Esta série de provas agora, separadas por duas semanas apenas vai ser corrido, vai ser puxado pra todo mundo. Talvez o ideal fosse fazer as corridas a cada três finais de semana para ter tempo de fazer os deslocamentos e as revisões dos carros com mais calma e cuidado... mas essa dificuldade está aí pra todo mundo.

 

A nossa equipe fez um bom trabalho e além da copa do mundo ainda teremos os finais de semana das eleições pra complicar um pouco mais o calendário, mas isso acaba se tornando um desafio pra todo mundo. Nós fizemos muito equipamento de reposição para o estoque.

 

Da minha parte, como piloto, por mim, tinha corrida todo final de semana! A gente gosta mesmo é de correr e quanto mais tempo a gente pode ficar na pista, melhor. Fica agitado, fica puxado, mas é gostoso!

 

Juan Carlos Lopez (Micos) – Chefe da Equipe Mico’s Racing

Sim, todas estas mudanças para este ano especificamente fizeram com que tivéssemos que mudar o andamento normal da equipe.

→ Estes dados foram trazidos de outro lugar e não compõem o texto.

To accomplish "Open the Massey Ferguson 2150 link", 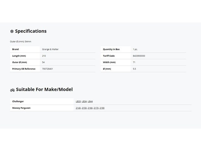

Quando ficamos sabendo, no início do ano como seria o calendário de 2014, estabelecemos um plano de ação da seguinte maneira:

 

Contratamos mais gente para que, desde o início da temporada, tivéssemos na oficina da equipe, um grupo trabalhando paralelamente para preparar com calma todo o material que seria necessário para o retorno depois da copa do mundo.

 

Durante o intervalo da copa, entre as duas etapas de Goiânia, que foram praticamente dois meses, nos refizemos os dois carros. Este é um trabalho que se faz no início do ano, mas nós trabalhamos como se fôssemos começar uma nova temporada agora no retorno.

 

Trabalhamos muito na confecção das partes de fibra mais sujeitas a quebra. Fizemos um bom estoque de peças para não passar aperto com este intervalo curto. Aqui no caminhão, temos muitas partes reserva, mas se temos que usar e vamos para outro autódromo, lá na oficina, temos outras peças para substituir as que foram danificadas e não podemos usar mais, que precisarão ser refeitas.

 

O maior problema dos carros da Stock Car são as partes de fibra de vidro e a pintura. As partes mecânicas nos preocupam menos, são mais fáceis e até mais rápidas de serem reparadas ou substituídas. Com este regulamento novo, de rodada dupla e as corridas muito perto uma da outra, é muito importante isso.

 

Mas eu preciso te contar uma coisa: este ritmo mais puxado, com as provas perto uma da outra está sendo bom. Deixa você mais ligado, mais ativo. Essa parada de dois meses que tivemos não foi bom. A gente fica lento, perde o ritmo. Eu gosto muito dos americanos que tem uma corrida em seguida da outra. A gente devia tentar ter isso aqui também.

 

Thiago Camilo – Piloto da RC Motorsports.

No meu caso, na parte de preparação física não mudou praticamente nada. A Stock Car tem apenas 12 etapas no ano e eu acho que o piloto tem tempo até de sobra.

 

Eu, e acredito que todos os pilotos aqui da Stock se pudessem estariam na pista correndo todos os finais de semana. Seria muito bom se fosse possível a gente ter um campeonato com muito mais etapas, mas economicamente é algo que não dá pra fazer.

 

Nestes dois meses que tivemos que ficar parados por conta da copa do mundo a nossa equipe, e certamente as outras, tiveram tempo para revisar bem os carros e analisar os dados colhidos nas primeiras provas, especialmente por conta da mudança do regulamento do ano passado para este ano, e se preparar para essa maratona de corridas que estamos fazendo agora.